Arizona Guardianship and Conservatorship: Frequently Asked Questions
What is a Guardianship and Conservatorship?
These are legal proceedings that take place in the probate division of the Superior Courts of Arizona. Only the Court may appoint a legal Guardian and/or Conservator.
What is the Guardian’s responsibility?
In general, a Guardian has the duty and authority to make the personal and health care decisions for an incapacitated adult, similar to that of a parent over their minor child. The Guardian’s authority may be full or limited, temporary and/or permanent, with or without inpatient mental health authority, or any combination thereof as required to meet the demonstrated needs of the incapacitated adult in the least restrictive means possible. To appoint a Guardian, the Court must find that the subject individual is “incapacitated”, defined by law as unable to make responsible decisions concerning their person, due to a mental or physical disability, as well as chronic drug use or intoxication.
What is the Conservator’s responsibility?
A Conservator handles financial matters for a person who is determined by the Court to be “in need of protection,” meaning the person is an adult who is unable to manage their affairs effectively due to mental or physical disability, as well as chronic drug use or intoxication, or a minor (under age 18) and has property which will be wasted or dissipated without proper management, or protection is necessary to make funds available for the person’s support, care, and welfare. Similar to Guardianship, a Conservator’s authority will be either be full or limited, temporary and/or permanent, as required to provide for the person in need of protection.

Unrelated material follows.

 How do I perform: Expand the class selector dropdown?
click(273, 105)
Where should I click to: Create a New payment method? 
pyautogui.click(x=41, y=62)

When would a Guardianship be necessary?
By law, if an adult is unable to express their medical treatment wishes for any reason (e.g., serious illness, injury, advanced age) an Agent under their Health Care Power of Attorney may make the medical decisions. In the alternative, if there is no valid Health Care Power of Attorney state law designates a surrogate medical decision maker by a priority list, according to relationship with the incapacitated adult. Nevertheless, instances can arise that render advance planning ineffective and result in the need for a guardianship such as when a person is uncooperative or resistant to necessary care (e.g., dementia with behavioral issues, mental health disorder, etc.), the surrogate decision makers with equal priority disagree regarding medical, residential, and other needs, or inpatient mental health treatment is required and there is no mental health power of attorney in place. In other instances, the individual may have developmental disabilities and need a guardian appointed upon reaching age 18 to ensure continuing ongoing management of medical, personal, and educational needs.
When would a Conservatorship be necessary?
A Conservatorship is necessary when there is no other legal alternative available to handle the assets, income, and financial matters (e.g., Durable Financial Power of Attorney, Trust, Representative Payee) for the person in need of protection. It should be noted that unlike with medical decision making there is no statutory surrogate that can handle financial matters for a person in need of protection- not even a spouse. Therefore, Conservatorship is often required when someone did not have their estate plan in order prior to disability or incapacity. However, even if with estate planning documents in effect there can be situations when a Conservatorship is necessary to protect a vulnerable adult from third party exploitation or their own mismanagement of assets.
Do you need an attorney?
These are complex legal proceedings with detailed procedures required to seek appointment and once appointed, there are many responsibilities and required court filings. Additionally, by law the court will appoint an attorney to represent the person who is the subject of the guardianship/conservatorship to protect their rights under the proceedings. For these reasons, it is always best to have experienced counsel to explain all of the options available to achieve best outcomes and guide you through the entire process. In most instances the assets of the person under guardianship/conservatorship may be used to pay the guardian’s/conservator’s legal fees and costs.
What is the process to be appointed Guardian or Conservator?
There are many pleadings to be filed, including a Health Professional’s Report completed by a treating physician or registered nurse supporting the need for a guardianship. To obtain the additional authority to consent to inpatient mental health or psychiatric treatment, the person seeking appointment as guardian must demonstrate a current, or, at least, foreseeable, need for such treatment as supported by the report of a physician, psychologist, or psychiatrist. Once the pleadings are filed, the Court will assign an attorney to represent the person for whom guardianship/conservatorship is sought and schedule a hearing. Notice of the hearing must be provided to all interested parties in according with state law. At hearing, petitioner must demonstrate the need for Guardianship/Conservatorship and that it is in the best interests for their appointment, as the case may be.
What happens after appointment?
The Court will issue an Order and Letters evidencing appointment. With guardianship, there are annual filings at a minimum. With Conservatorship, unless waived by Court there are many filings required within the first few months (e.g., Budget and Sustainability Report, Initial Inventory, Credit Report, Proof of Fiduciary Bond and/or Restrictions from financial institutions, if relevant, etc.) and then annually thereafter, at a minimum, accountings which demonstrate all receipts and disbursements, assets, and their values. With Conservatorship, accounts and assets will also need to be retitled to the Conservatorship. While every situation is different, serving as Guardian and/or Conservator carries significant responsibility and takes time and attention to detail.